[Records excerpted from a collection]

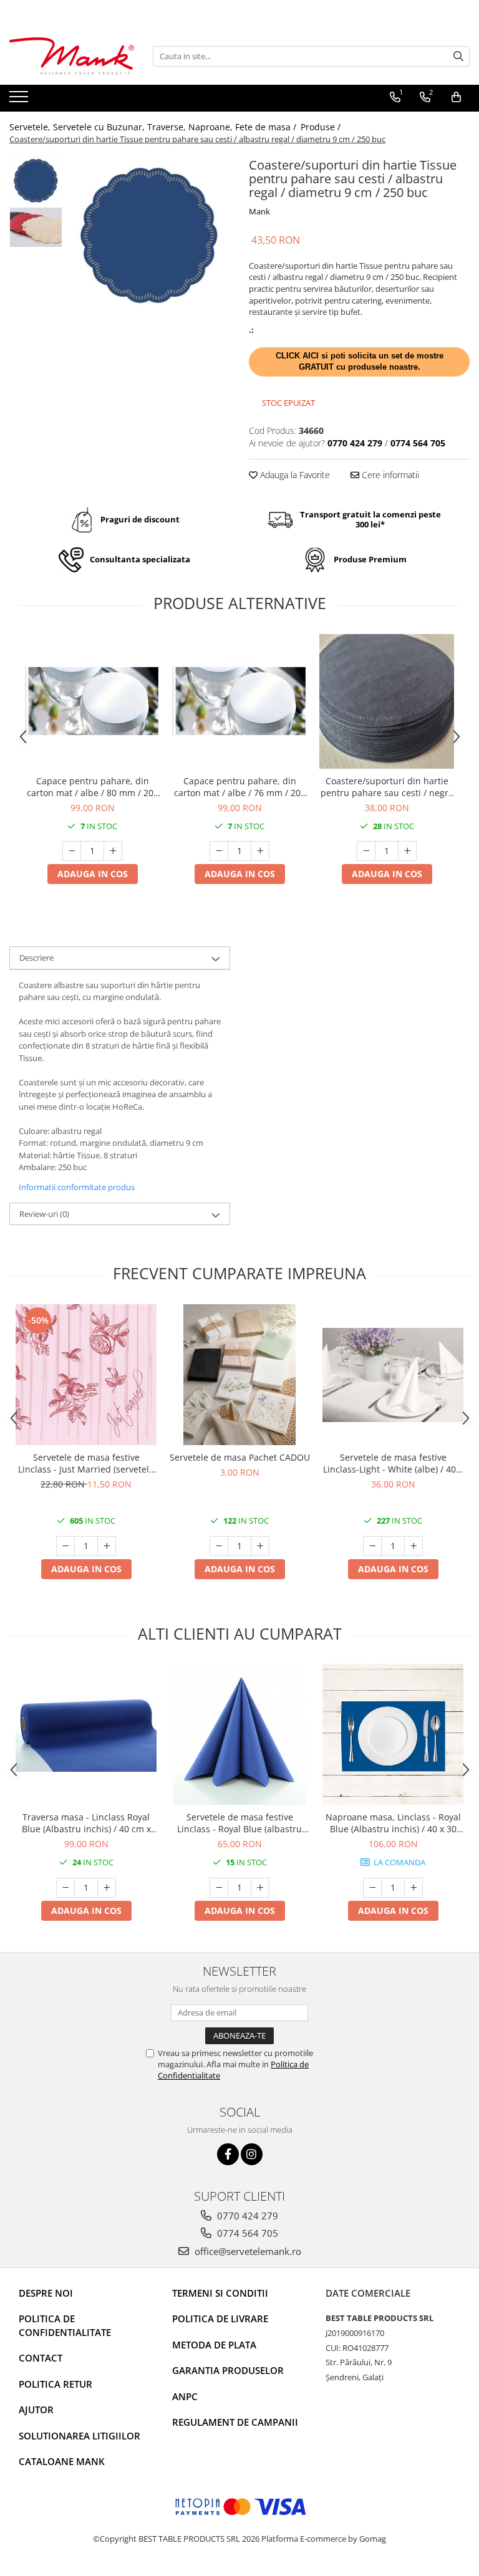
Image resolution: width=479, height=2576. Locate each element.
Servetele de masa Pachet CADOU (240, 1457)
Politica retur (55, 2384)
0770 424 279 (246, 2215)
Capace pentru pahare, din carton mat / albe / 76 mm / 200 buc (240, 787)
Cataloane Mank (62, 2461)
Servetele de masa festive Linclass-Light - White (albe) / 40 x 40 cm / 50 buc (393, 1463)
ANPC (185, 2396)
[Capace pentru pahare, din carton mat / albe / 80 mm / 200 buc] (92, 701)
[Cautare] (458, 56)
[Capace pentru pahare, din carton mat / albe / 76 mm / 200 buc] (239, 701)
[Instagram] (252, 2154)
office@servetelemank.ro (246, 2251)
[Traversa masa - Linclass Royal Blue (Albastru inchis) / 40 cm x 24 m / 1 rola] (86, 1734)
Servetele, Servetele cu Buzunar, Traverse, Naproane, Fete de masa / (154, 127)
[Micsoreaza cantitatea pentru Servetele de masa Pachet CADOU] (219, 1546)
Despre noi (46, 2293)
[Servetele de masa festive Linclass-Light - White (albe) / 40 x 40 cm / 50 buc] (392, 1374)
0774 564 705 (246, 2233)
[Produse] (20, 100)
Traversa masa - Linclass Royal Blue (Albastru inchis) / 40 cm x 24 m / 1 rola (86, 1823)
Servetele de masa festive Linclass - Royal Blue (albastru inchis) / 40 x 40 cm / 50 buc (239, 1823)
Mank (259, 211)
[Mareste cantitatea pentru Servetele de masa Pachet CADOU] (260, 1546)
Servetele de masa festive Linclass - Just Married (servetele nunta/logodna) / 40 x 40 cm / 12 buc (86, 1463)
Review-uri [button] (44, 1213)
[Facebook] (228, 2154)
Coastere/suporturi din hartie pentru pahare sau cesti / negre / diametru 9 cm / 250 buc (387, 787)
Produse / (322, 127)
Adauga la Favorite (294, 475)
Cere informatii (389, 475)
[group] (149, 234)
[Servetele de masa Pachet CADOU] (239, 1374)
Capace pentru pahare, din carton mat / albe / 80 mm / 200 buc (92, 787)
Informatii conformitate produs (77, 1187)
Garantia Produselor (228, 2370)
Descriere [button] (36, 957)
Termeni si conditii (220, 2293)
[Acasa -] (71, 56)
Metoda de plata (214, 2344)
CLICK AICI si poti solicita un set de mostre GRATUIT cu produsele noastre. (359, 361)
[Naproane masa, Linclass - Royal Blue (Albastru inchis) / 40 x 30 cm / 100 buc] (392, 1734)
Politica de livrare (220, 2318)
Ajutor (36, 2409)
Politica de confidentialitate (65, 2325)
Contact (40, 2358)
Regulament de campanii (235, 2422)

- Task statement: Respond with only the number of lines above that include the string "festive".

- Result of this task: 4